## 要件
a: 新型iPadの記事で、基本設計が前モデルを踏襲しているものとして名前が挙がっている点をすべて書き出してください。
b: 新型iPadの記事から、「しかし、処理性能を司るプロセ」で始まり「魅力的なモデルとなっている。」まで続く部分をそのまま書き写してください。

## 課題文
#####

2018.05.14
外観こそ従来iPadを踏襲しているが、新型iPadは新時代のタブレットといえる。そして、多くの人にとって「買い」の1台。 iPad Proやmini、旧モデルと比較した新型iPadの魅力を語ろう。
新たなスタンダード
3月27日(現地時間)に米国シカゴの高校で開催されたスペシャルイベントにおいて、第6世代目となるiPadがお披露目された。新製品の発表を、教育市場という明確なターゲットに向けたイベントで行うのは異例のことだ。また、教育機関向けのディスカウントなど大量導入を見越した戦略的な低価格設定も従来のアップルにはあまり見られなかった動きと言える。
エントリー向けの低価格モデルとはいえ、新型iPadは性能自体が“廉価版”ではない。確かにスペックだけに注目すれば、本体サイズや外観はもちろん、ディスプレイサイズや解像度、メインカメラの画素数など、基本設計は前モデルを踏襲している部分が多い。
しかし、処理性能を司るプロセッサが「A9」から「A10フュージョン(Fusion)」にアップグレードされるなど、要所要所でARコンテンツといった高度なグラフィックス処理に支障を来さないようパワーアップが施されている。いくら価格が安くても巷に溢れる「格安PC」のようにユーザ体験を損なっては元も子もない。iPadこそがすべてのユーザにとって必要十分な性能を備えたスタンダードモデルだとアップルは考えているのだろう。
また、今回のアップデートの一番の注目点がアップルペンシルへの対応だ。これまでクリエイター向けのハイエンドモデル・iPadプロでしか利用できなかったアップルペンシルが、エントリー向けのiPadでも利用できる。それでいて価格は据え置きであるため、教育関係者に限らず多くのユーザにとってメリットが大きい魅力的なモデルとなっている。
外観上の変更は軽微
では、新しいiPadの詳細を確認していこう。ユニボディのアルミ外装や、正面や背面、側面から見た際のデザインや寸法については前モデルと共通だ。Wi-Fiモデルで469グラム、Wi-Fi+セルラーモデルで478グラムという重さについても変わらない。とはいえ、iPadプロ10.5インチの469グラム(Wi-Fi)、477グラム(Wi-Fi+セルラー)と比べるとわずかに軽く、本体サイズも横幅で4.6ミリ小さいため持ち運びの負担を感じにくい。カラーバリエーションは3色のままだが、ゴールドについてはややローズゴールド寄りの色味に変更されている。

#####

## 保存データ

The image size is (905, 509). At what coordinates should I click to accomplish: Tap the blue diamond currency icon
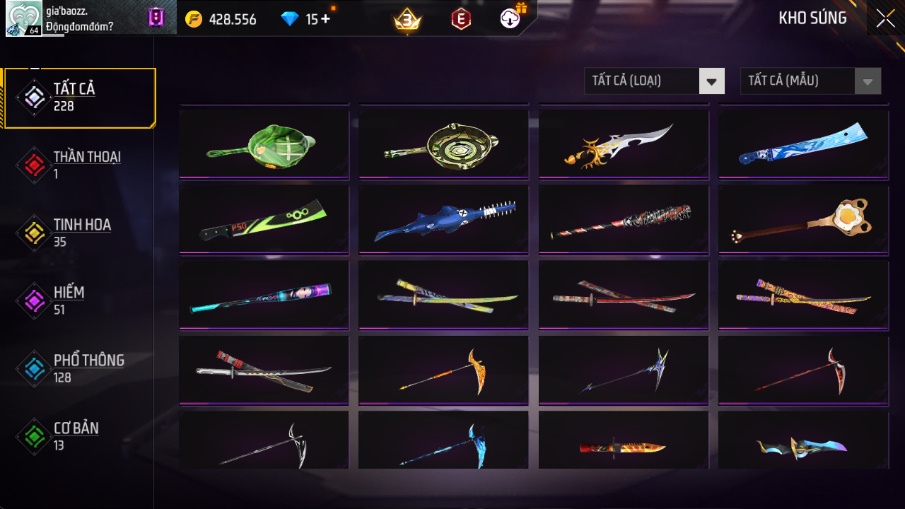(289, 19)
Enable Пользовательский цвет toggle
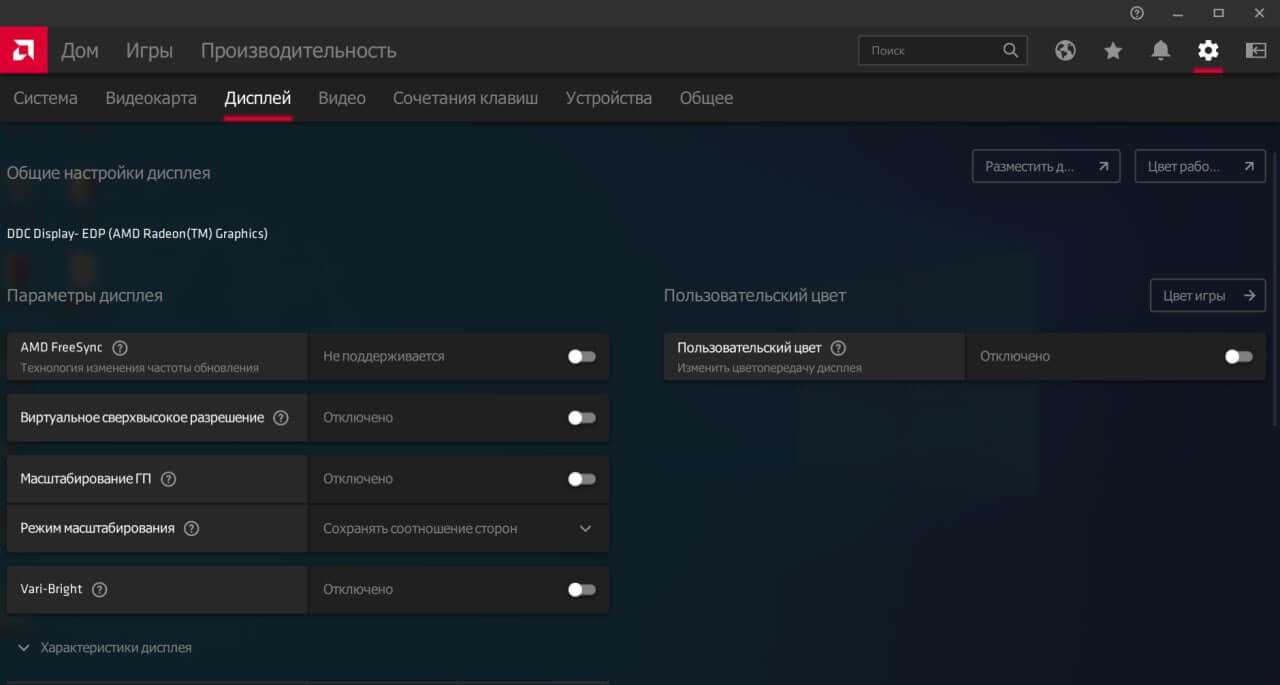 (x=1238, y=357)
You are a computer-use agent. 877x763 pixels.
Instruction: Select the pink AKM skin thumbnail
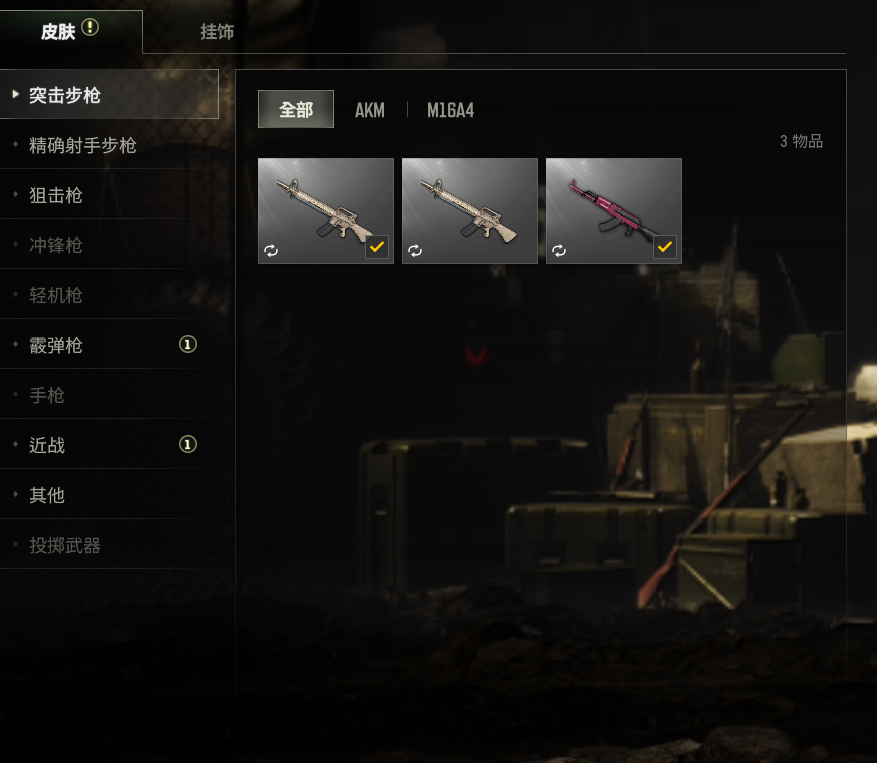click(x=614, y=210)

#####

## 演習の解答
a: 本体サイズ、外観、ディスプレイサイズ、解像度、メインカメラの画素数

b:
しかし、処理性能を司るプロセッサが「A9」から「A10フュージョン(Fusion)」にアップグレードされるなど、要所要所でARコンテンツといった高度なグラフィックス処理に支障を来さないようパワーアップが施されている。いくら価格が安くても巷に溢れる「格安PC」のようにユーザ体験を損なっては元も子もない。iPadこそがすべてのユーザにとって必要十分な性能を備えたスタンダードモデルだとアップルは考えているのだろう。
また、今回のアップデートの一番の注目点がアップルペンシルへの対応だ。これまでクリエイター向けのハイエンドモデル・iPadプロでしか利用できなかったアップルペンシルが、エントリー向けのiPadでも利用できる。それでいて価格は据え置きであるため、教育関係者に限らず多くのユーザにとってメリットが大きい魅力的なモデルとなっている。